Book Canonical Correlation Analysis in Speech Enhancement

Download or read book Canonical Correlation Analysis in Speech Enhancement written by Jacob Benesty and published by Springer. This book was released on 2017-08-31 with total page 124 pages. Available in PDF, EPUB and Kindle. Book excerpt: This book focuses on the application of canonical correlation analysis (CCA) to speech enhancement using the filtering approach.
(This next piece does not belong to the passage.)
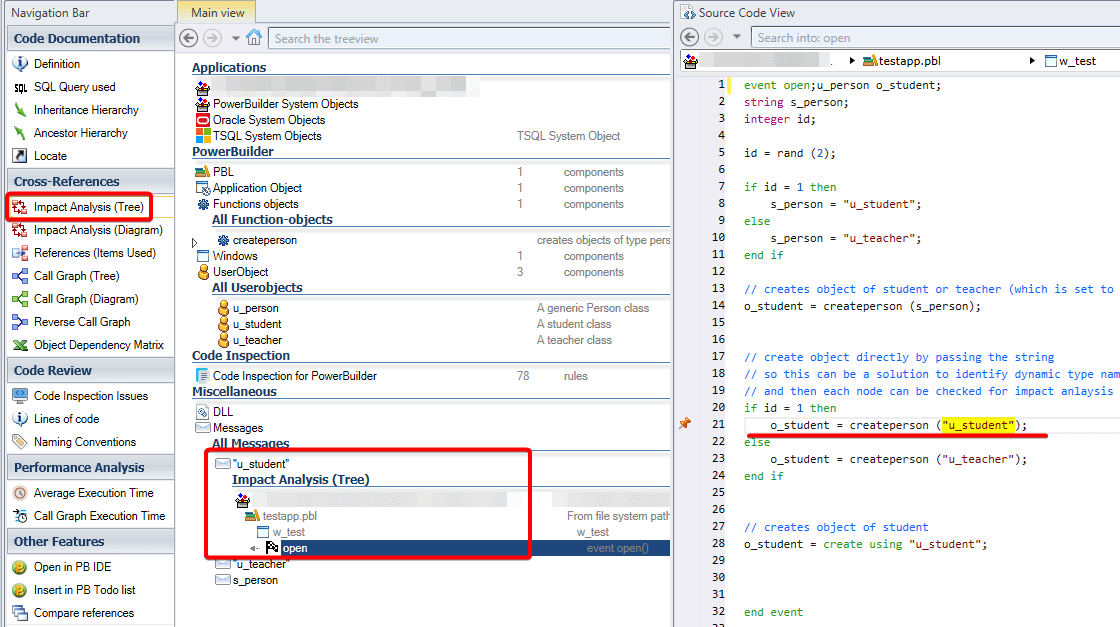The image size is (1120, 627).
Task: Click Code Inspection Issues link
Action: click(x=90, y=396)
The authors explain how to derive different classes of time-domain and time-frequency-domain noise reduction filters, which are optimal from the CCA perspective for both single-channel and multichannel speech enhancement. Enhancement of noisy speech has been a challenging problem for many researchers over the past few decades and remains an active research area. Typically, speech enhancement algorithms operate in the short-time Fourier transform (STFT) domain, where the clean speech spectral coefficients are estimated using a multiplicative gain function. A filtering approach, which can be performed in the time domain or in the subband domain, obtains an estimate of the clean speech sample at every time instant or time-frequency bin by applying a filtering vector to the noisy speech vector. Compared to the multiplicative gain approach, the filtering approach more naturally takes into account the correlation of the speech signal in adjacent time frames. In this study, the authors pursue the filtering approach and show how to apply CCA to the speech enhancement problem. They also address the problem of adaptive beamforming from the CCA perspective, and show that the well-known Wiener and minimum variance distortionless response (MVDR) beamformers are particular cases of a general class of CCA-based adaptive beamformers.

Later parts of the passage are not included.